Humulin R (regular)- Onset: 30-60 minutes, Peak: 2-3 hours, Duration: 4-6 hours
Novolin R (regular)- Onset: 30-60 minutes, Peak: 2-3 hours, Duration: 4-6 hours
Intermediate-acting (NPH): This type of insulin is usually used along with rapid or short acting insulin to maintain blood glucose when rapid or short acting insulin wears off. Intermediate acting insulins are usually injected twice a day. A disadvantage with using this type of insulin is that the patient must roll the vial to mix the contents before injecting.
Humulin N - Onset: 2-4 hours, Peak: 4-8 hours, Duration: 8-12 hours
Novolin N - Onset: 2-4 hours, Peak: 4-8 hours, Duration: 8-12 hours
Long-acting insulin: This type of insulin is usually used long with rapid or short acting insulin to help maintain blood glucose after rapid or short acting insulin wears off. Long-acting insulin does not have a peak which means that its effects stays constant throughout the day. Type 2 diabetes patients are usually started on this type of insulin. Long-acting insulin alone is usually not sufficient to achieve blood glucose goals. Addition of a rapid or short acting insulin is usually needed. Lantus is injected once at bedtime while Levemir is injected once or twice (divided doses) daily. There is a slight structural difference in molecular structure of the two insulins. In contrast to Lantus, Levemir has a fatty acid attached at the B-29 amino acid position and the B-30 amino acid is removed.
Lantus (insulin glargine) Solostar Pen - Onset: 4-5 hours, Peak: no peak, Duration: 22-24 hours
Levemir (insulin detemir) Flex Pen - Onset: 2 hours, Peak: no peak, Duration: 14-24 hours
Premix Insulin : This type of insulin is mixed with the combination of a rapid or short acting insulin and an intermediate acting insulin. Long-acting insulin should never be mixed with any other type of insulin. The premix insulin allows less injections because patients will receive rapid or short acting insulin to cover meals while the intermediate acting insulin will act between meals as mentioned above. This can be more convenient for patients who would like to minimize the amount of injections. Below are some of the premix insulin available.

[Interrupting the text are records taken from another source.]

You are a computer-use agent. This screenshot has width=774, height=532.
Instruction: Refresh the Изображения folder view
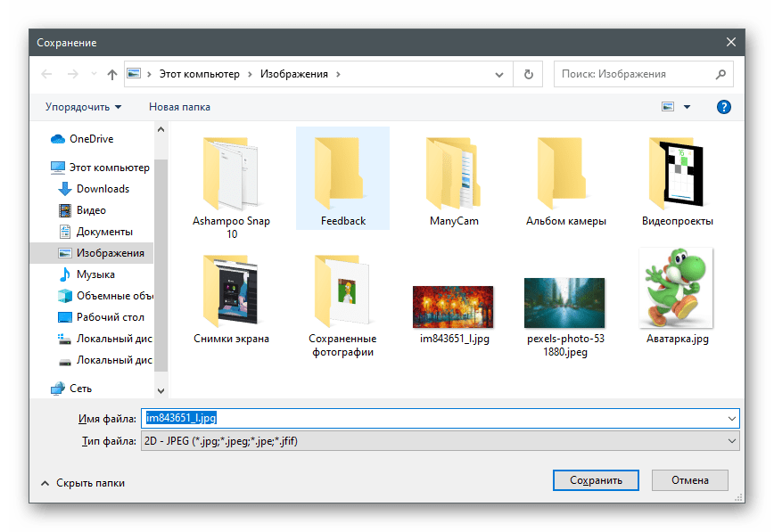529,75
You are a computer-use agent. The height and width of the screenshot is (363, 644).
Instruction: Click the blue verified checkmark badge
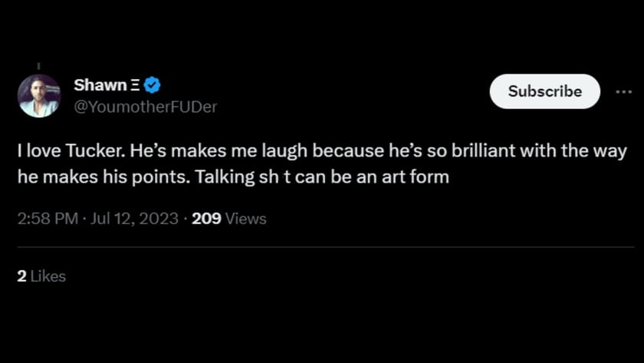[x=153, y=85]
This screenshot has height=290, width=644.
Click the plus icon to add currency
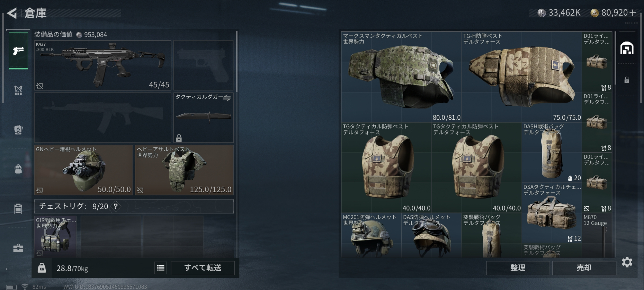(x=633, y=12)
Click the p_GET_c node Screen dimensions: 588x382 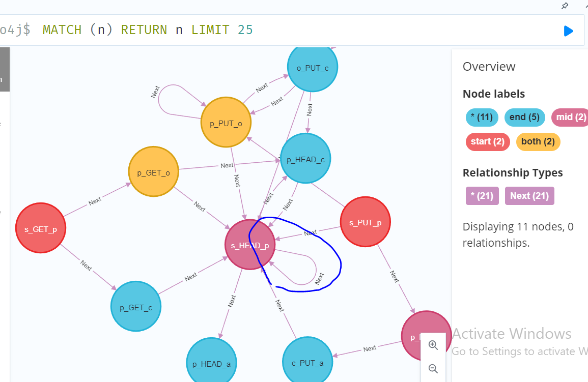pyautogui.click(x=136, y=307)
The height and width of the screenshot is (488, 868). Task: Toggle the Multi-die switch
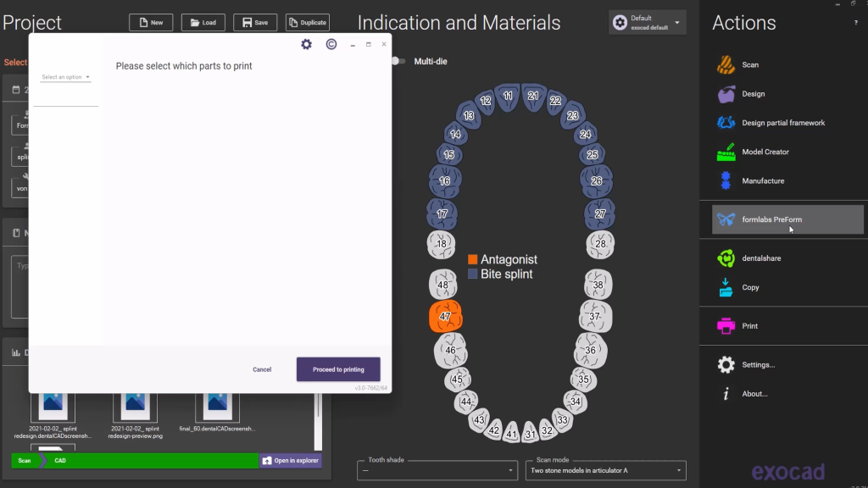tap(396, 61)
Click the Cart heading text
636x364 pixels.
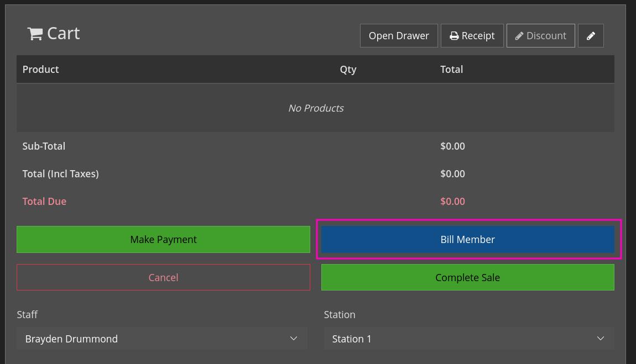click(x=64, y=34)
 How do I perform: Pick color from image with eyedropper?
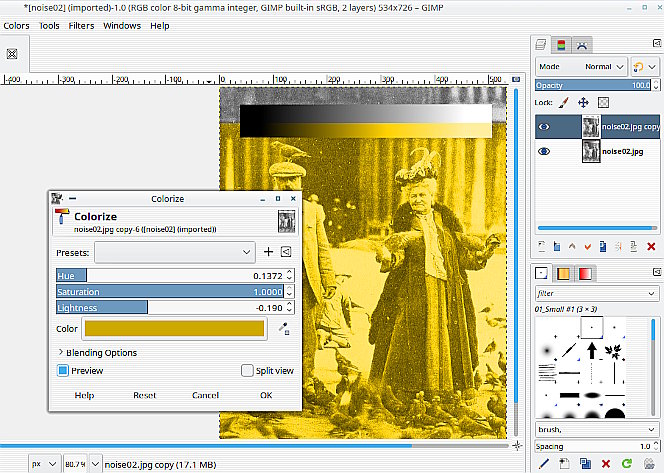[x=284, y=327]
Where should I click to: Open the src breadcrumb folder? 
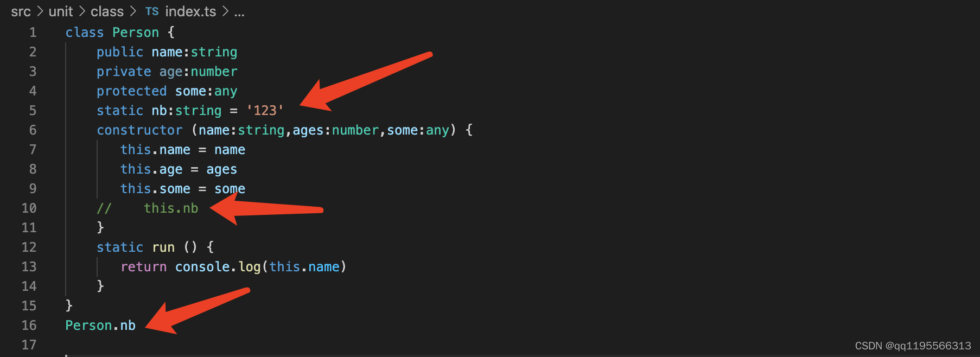click(21, 11)
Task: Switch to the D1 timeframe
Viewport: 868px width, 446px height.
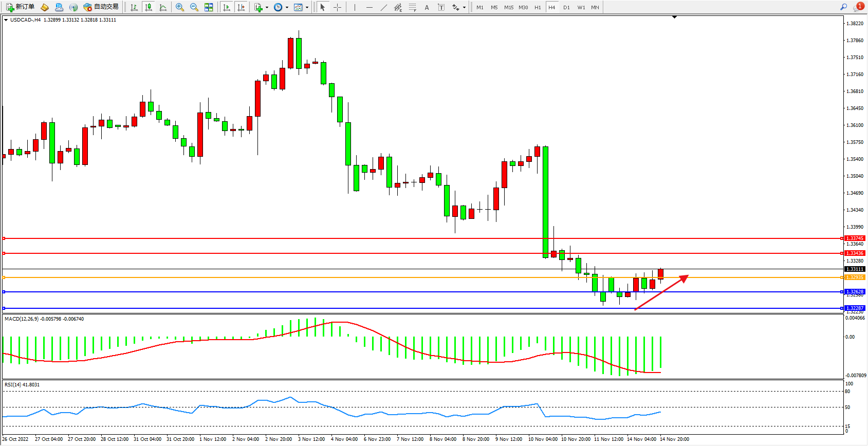Action: (566, 7)
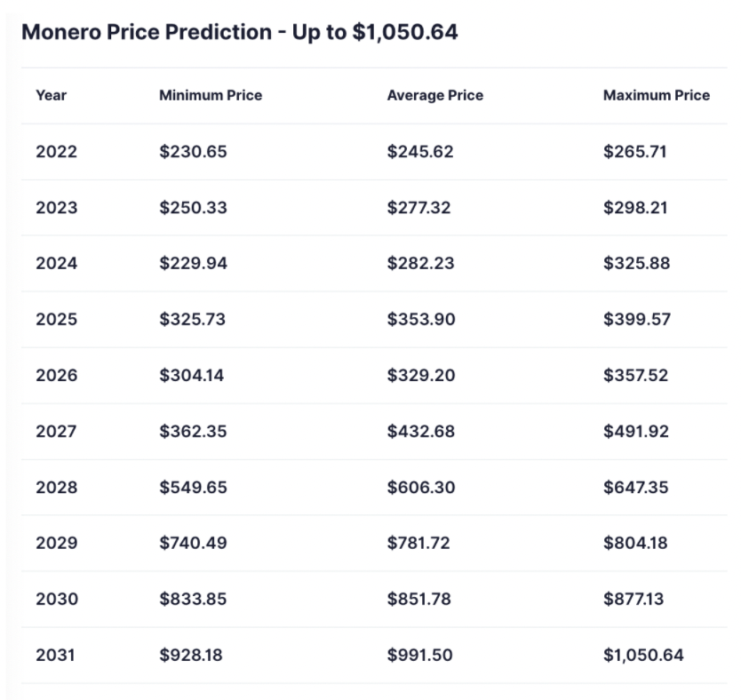Click the 2028 year row label
Viewport: 741px width, 700px height.
(57, 488)
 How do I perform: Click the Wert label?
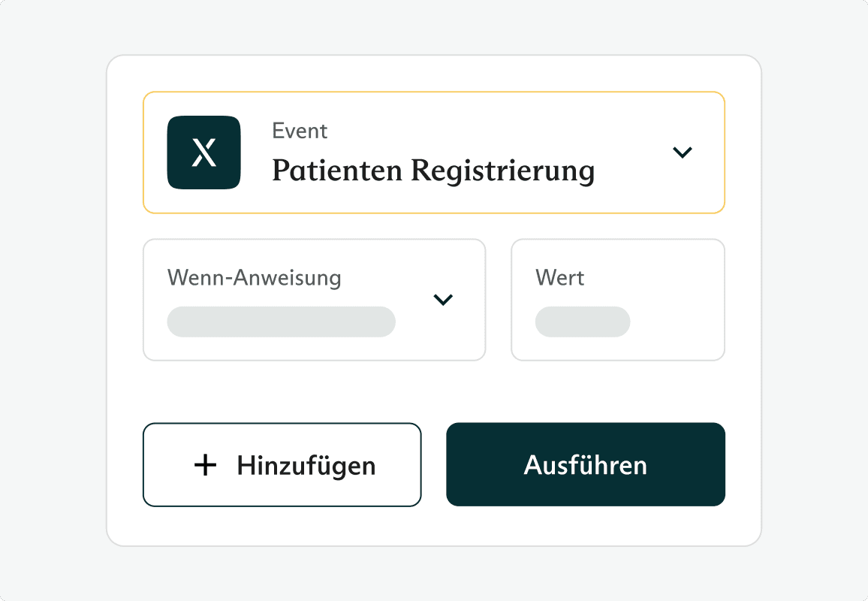coord(559,278)
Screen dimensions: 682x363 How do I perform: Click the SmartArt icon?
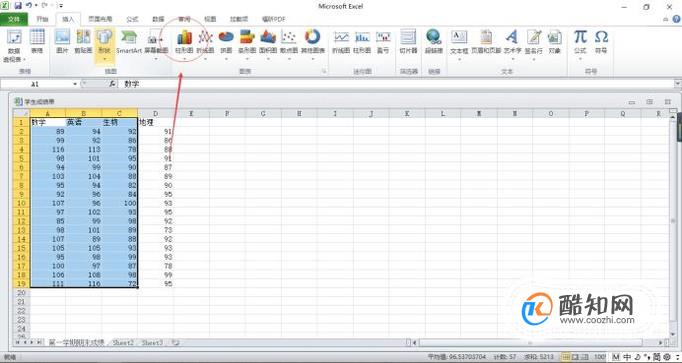pos(129,42)
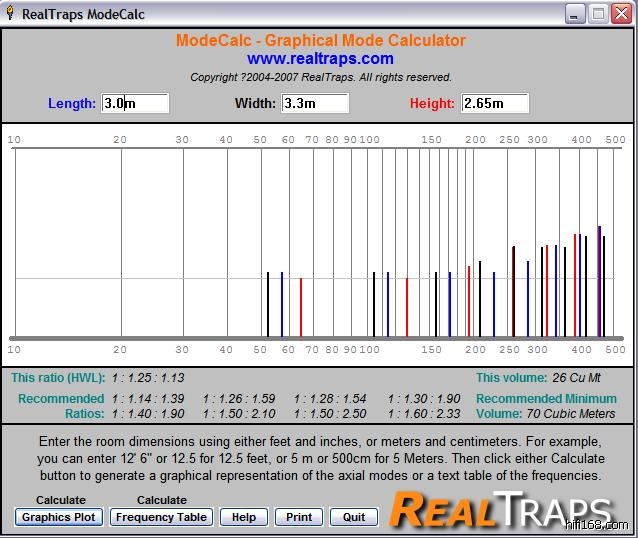Click the RealTraps app icon in title bar
638x538 pixels.
11,13

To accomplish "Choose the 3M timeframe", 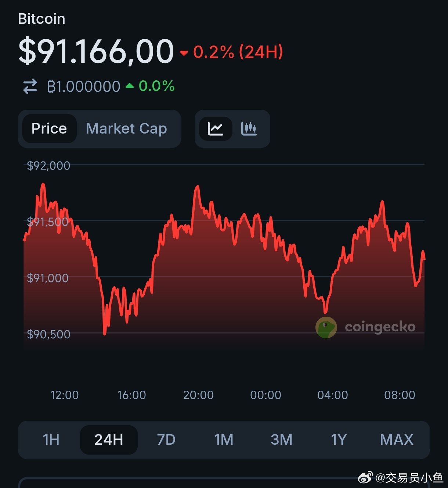I will (282, 440).
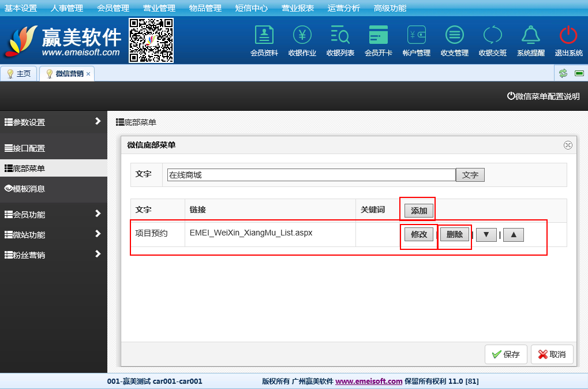Screen dimensions: 588x389
Task: Click the 在线商城 text input field
Action: 311,175
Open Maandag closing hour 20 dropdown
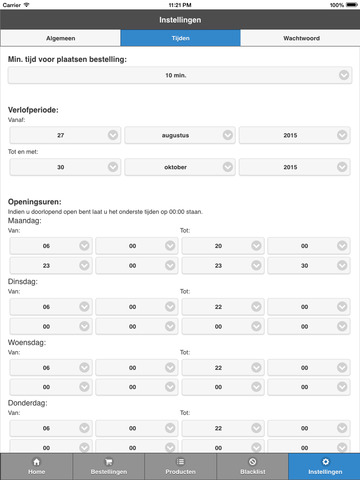This screenshot has width=360, height=480. click(223, 246)

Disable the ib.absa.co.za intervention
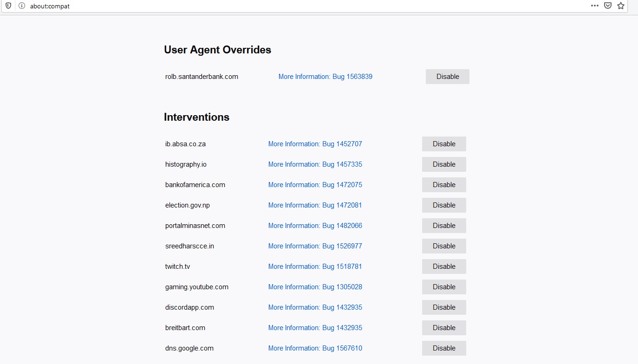coord(444,144)
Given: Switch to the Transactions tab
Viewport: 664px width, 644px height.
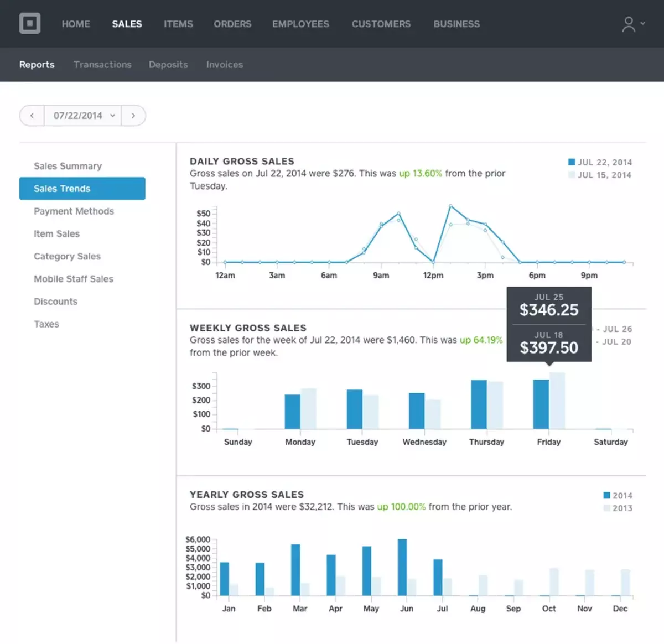Looking at the screenshot, I should point(102,65).
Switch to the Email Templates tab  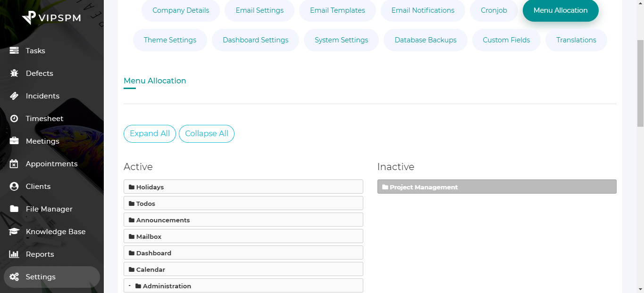pyautogui.click(x=337, y=10)
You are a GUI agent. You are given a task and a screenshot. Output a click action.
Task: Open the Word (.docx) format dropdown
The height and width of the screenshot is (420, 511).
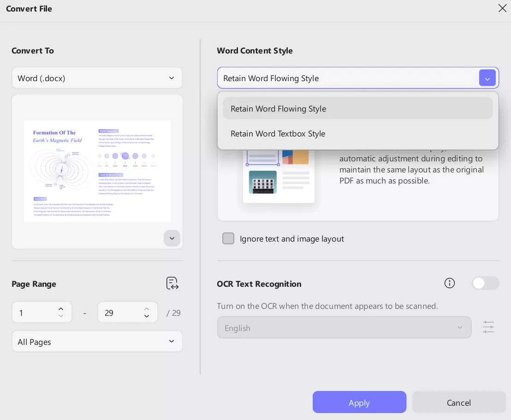[97, 78]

Humalog Mix 75/25 (75% NPH, 25% lispro)
Novolog Mix 70/30 (70% NPH, 30% aspart)
Humalog Mix 50/50 (50% NPH, 50% lispro)
Humulin 70/30 (70% NPH, 30% regular)
Novolin 70/30 (70%NPH, 30% regular)
Herbst, K. L., and I. B. Hirsch. "Insulin Strategies for Primary Care Providers."Clinical Diabetes 20.1 (2002): 11-17. Web. 27 May 2014.
Barag, Steven H., DO. "JAOA - The Journal of the American Osteopathic Association." Insulin Therapy for Management of Type 2 Diabetes Mellitus: Strategies for Initiation and Long-term Patient Adherence. N.p., n.d. Web. 27 May 2014.
Dipiro, Joseph T. "Chapter 83 Diabetes Mellitus." Pharmacotherapy. a Pathophysiologic Approach. New York: McGraw-Hill Education, 2014. N. pag. Print.